Il me faudra sourire, chanter, dissimuler gaillardement ma lassitude et la sourde rancœur qu’attise le contraste entre l’inconscience de leur jeunesse et mon dévouement de tous les instants. À ce tournant du jour, le poids pèse soudain très lourd aux épaules qui le portent.

Aidez-moi !

Vous le savez, vous, que je les aime. Oui, tous, et du même amour. Les difficiles. Les intraitables. Ceux qui taquinent méchamment et s’amusent de ma détresse devant leur attitude frondeuse. Ceux qui me font cruellement douter, au plus intime de moi-même, de mes capacités d’éducatrice et de mon doigté de façonneuse d’âmes.

Je les aperçois au bout de la rue. Ils se hâtent vers la maison, vers moi. Ils auront faim, soif, chaud. Ils se détendront du carcan scolaire en criant à tue-tête, en se disputant. Ils amèneront des camarades auxquels je devrai m’intéresser.
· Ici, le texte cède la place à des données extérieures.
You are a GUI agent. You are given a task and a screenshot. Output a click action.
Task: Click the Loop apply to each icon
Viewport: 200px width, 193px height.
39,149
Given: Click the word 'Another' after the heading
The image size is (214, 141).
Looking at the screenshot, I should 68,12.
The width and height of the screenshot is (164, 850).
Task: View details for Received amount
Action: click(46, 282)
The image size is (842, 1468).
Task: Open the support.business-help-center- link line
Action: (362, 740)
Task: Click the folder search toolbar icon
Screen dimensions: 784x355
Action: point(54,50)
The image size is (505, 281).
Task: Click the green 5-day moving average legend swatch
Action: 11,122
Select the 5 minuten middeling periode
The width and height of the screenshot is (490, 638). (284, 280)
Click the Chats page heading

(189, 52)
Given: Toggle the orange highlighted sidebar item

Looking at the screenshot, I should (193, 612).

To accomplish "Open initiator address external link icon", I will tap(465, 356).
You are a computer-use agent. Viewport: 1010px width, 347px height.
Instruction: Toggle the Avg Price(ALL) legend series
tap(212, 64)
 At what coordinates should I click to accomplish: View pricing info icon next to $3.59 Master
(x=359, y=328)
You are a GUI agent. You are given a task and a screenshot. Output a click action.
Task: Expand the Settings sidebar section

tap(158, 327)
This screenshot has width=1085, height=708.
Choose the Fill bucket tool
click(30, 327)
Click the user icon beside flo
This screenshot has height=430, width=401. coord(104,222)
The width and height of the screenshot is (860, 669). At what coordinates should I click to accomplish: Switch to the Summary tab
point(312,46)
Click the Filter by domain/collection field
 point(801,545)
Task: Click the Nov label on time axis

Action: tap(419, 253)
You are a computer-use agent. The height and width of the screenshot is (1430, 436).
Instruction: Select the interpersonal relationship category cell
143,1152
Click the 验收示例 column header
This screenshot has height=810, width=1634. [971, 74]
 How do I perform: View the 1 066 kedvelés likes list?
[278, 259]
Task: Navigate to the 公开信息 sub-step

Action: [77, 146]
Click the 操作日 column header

Aujourd’hui, je voudrais fuir cette servitude que mon amour m’impose. Le jardin me fait signe. Oh ! m’étendre sous l’orme, dans l’herbe odorante, et rêver. N’appartenir qu’à moi-même. Bienheureuse solitude à laquelle j’aspire, moi, l’encombrée de toutes les petites choses indispensables au bien-être des miens.

Restez là, Seigneur.

Je sens que ma faiblesse va quêter une compassion humaine qu’elle ne trouvera point. Voici venir la tentation de l’impatience et du découragement. C’est aussi l’heure du don.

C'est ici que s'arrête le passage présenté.